Nice ideas and a good base for further playing! I haven't been active for a while so I am not sure if my observations are correct, but maybe helpful for you guys:
(1) I think the prediction of the price change of the current day (y, i+context.lookback) is based on price changes which include the current day (x, i+context.lookback).
# For each day in our history
for i in range(context.history_range-context.lookback-1):
X.append(price_changes[i:i+context.lookback]) # Store prior price changes including the day's price change
Y.append(price_changes[i+context.lookback]) # Store the day's price change
Would Y.append(price_changes[i+context.lookback+1]) work better? Or even more days and not only the next day?

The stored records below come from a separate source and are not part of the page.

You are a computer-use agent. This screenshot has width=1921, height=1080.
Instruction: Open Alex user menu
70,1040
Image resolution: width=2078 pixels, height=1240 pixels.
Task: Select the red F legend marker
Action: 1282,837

(2) In the last example, a prediction is made for the sum of price and volume changes, however it would be sufficient to know if the price is going up or down, so Y could be shortened.
#Old
Y.append(price_changes[i+context.lookback] + volume_changes[i+context.lookback]) # Store the day's volume change
#New
Y.append(price_changes[i+context.lookback+1]) # Store the day's price change only
Also, a little swap happened in the variable names:
rfr = GradientBoostingRegressor(learning_rate = 0.1, n_estimators = 150)
gbr = RandomForestRegressor()
(3) GBR can give better results if parameters (e.g. learning curve) are slightly adopted, e.g.
gbr = GradientBoostingRegressor(learning_rate = 0.01, n_estimators = 150, max_depth = 4, min_samples_split = 2)
(4) Mean forecast error can be calculated without negative impact by fitting twice
# Generate our models
rfr = RandomForestRegressor()
gbr = GradientBoostingRegressor(learning_rate = 0.01, n_estimators = 150, max_depth = 4, min_samples_split = 2)
# Test our models on independent test data
offset = int(len(X) * 0.8)
X_train, Y_train = X[:offset], Y[:offset]
X_test, Y_test = X[offset:], Y[offset:]
rfr.fit(X_train, Y_train)
rfr_me = math.sqrt(mean_squared_error(Y_test, rfr.predict(X_test)))
context.rfr_me[idx] = rfr_me
gbr.fit(X_train, Y_train)
gbr_me = math.sqrt(mean_squared_error(Y_test, gbr.predict(X_test)))
context.gbr_me[idx] = gbr_me
# Fit our models with all data
rfr.fit(X, Y)
gbr.fit(X, Y)
and recording the ratio can show that GBR is slightly better:
#record(mean_error_rfr = context.rfr_me[idx])
#record(mean_error_gbr = context.gbr_me[idx])
record(mean_error_gbr_rfr_ratio = context.gbr_me[idx]/context.rfr_me[idx])
(5) Finally, it seems like training is done with closing prices, but trading is done including the opening price, as the schedule_function starts the trading every morning and:
recent_prices = data.history(security, 'price', context.lookback+1, '1d').values
Maybe training should also include open price in every last data point.
Have fun,
Frank